*** Opening of Records for this exercise ***

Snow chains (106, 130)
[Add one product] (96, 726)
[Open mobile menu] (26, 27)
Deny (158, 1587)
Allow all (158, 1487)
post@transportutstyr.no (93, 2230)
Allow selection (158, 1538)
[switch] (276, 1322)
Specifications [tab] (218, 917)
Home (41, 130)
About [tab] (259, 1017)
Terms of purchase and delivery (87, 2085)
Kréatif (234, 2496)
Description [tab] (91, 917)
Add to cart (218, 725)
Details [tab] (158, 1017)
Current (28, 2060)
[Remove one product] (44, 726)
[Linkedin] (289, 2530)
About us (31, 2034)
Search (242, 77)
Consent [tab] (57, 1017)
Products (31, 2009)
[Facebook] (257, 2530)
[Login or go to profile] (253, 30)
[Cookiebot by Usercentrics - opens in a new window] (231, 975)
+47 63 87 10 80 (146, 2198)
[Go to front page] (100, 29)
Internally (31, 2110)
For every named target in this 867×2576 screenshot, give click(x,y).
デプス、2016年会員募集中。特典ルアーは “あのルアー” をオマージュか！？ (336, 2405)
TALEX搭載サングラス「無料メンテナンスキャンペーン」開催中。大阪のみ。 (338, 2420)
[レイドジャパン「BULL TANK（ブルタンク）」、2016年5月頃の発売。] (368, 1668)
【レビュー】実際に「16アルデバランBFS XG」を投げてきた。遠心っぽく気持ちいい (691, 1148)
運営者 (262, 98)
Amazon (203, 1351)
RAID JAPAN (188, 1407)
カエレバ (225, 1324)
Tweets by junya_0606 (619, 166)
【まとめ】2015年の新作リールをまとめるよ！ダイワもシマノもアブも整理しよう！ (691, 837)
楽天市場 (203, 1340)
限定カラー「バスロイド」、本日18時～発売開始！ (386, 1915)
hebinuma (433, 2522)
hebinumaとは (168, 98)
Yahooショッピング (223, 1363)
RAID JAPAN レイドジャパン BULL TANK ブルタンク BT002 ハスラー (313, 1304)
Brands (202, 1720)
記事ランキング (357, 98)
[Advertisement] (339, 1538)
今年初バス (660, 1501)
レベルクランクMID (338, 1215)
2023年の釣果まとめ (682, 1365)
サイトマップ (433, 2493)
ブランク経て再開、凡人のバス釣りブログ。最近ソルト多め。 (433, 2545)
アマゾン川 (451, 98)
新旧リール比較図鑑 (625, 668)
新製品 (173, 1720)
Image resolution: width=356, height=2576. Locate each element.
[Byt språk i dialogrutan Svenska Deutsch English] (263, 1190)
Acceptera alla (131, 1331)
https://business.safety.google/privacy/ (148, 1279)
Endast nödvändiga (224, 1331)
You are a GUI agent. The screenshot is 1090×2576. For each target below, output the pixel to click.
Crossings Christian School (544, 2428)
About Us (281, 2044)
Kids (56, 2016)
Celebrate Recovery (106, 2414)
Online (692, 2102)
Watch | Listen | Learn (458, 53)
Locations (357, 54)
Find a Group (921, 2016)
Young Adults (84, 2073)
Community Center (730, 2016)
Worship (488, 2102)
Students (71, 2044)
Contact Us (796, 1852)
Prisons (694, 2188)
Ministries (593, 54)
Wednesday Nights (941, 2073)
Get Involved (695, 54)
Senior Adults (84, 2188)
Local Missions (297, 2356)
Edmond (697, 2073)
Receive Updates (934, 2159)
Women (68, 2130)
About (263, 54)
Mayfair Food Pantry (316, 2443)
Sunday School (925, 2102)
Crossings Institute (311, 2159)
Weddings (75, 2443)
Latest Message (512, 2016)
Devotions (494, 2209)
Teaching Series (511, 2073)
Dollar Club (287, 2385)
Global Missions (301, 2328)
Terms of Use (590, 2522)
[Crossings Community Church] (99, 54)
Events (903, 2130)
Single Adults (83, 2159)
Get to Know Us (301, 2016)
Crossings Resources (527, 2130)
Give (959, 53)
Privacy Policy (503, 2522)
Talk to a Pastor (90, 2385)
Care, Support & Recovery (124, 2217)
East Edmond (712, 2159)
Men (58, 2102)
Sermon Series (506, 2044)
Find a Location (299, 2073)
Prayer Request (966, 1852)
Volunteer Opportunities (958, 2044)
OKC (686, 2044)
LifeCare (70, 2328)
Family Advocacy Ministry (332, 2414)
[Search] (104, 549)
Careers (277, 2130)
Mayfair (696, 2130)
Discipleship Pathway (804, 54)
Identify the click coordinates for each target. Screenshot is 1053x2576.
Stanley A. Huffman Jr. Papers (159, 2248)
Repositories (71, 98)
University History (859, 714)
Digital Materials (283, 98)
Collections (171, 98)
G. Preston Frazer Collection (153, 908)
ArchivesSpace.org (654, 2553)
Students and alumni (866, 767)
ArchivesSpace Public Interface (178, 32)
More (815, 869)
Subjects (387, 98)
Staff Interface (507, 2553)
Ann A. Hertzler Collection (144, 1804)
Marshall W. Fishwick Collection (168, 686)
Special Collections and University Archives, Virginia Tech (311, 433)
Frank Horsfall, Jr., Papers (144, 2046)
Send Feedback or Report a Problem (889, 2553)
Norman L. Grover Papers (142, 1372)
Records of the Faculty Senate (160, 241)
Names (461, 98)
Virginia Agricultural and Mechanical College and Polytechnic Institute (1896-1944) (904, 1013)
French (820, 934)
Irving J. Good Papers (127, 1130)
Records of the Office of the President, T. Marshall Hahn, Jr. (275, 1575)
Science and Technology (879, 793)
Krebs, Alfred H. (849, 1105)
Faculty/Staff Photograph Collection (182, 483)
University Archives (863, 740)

*** Close of Records for this exercise ***

Write down exactly the span of lines above from the one containing "Subjects (387, 98)" to the one containing "Science and Technology (879, 793)", both ends included.

Subjects (387, 98)
Staff Interface (507, 2553)
Ann A. Hertzler Collection (144, 1804)
Marshall W. Fishwick Collection (168, 686)
Special Collections and University Archives, Virginia Tech (311, 433)
Frank Horsfall, Jr., Papers (144, 2046)
Send Feedback or Report a Problem (889, 2553)
Norman L. Grover Papers (142, 1372)
Records of the Faculty Senate (160, 241)
Names (461, 98)
Virginia Agricultural and Mechanical College and Polytechnic Institute (1896-1944) (904, 1013)
French (820, 934)
Irving J. Good Papers (127, 1130)
Records of the Office of the President, T. Marshall Hahn, Jr. (275, 1575)
Science and Technology (879, 793)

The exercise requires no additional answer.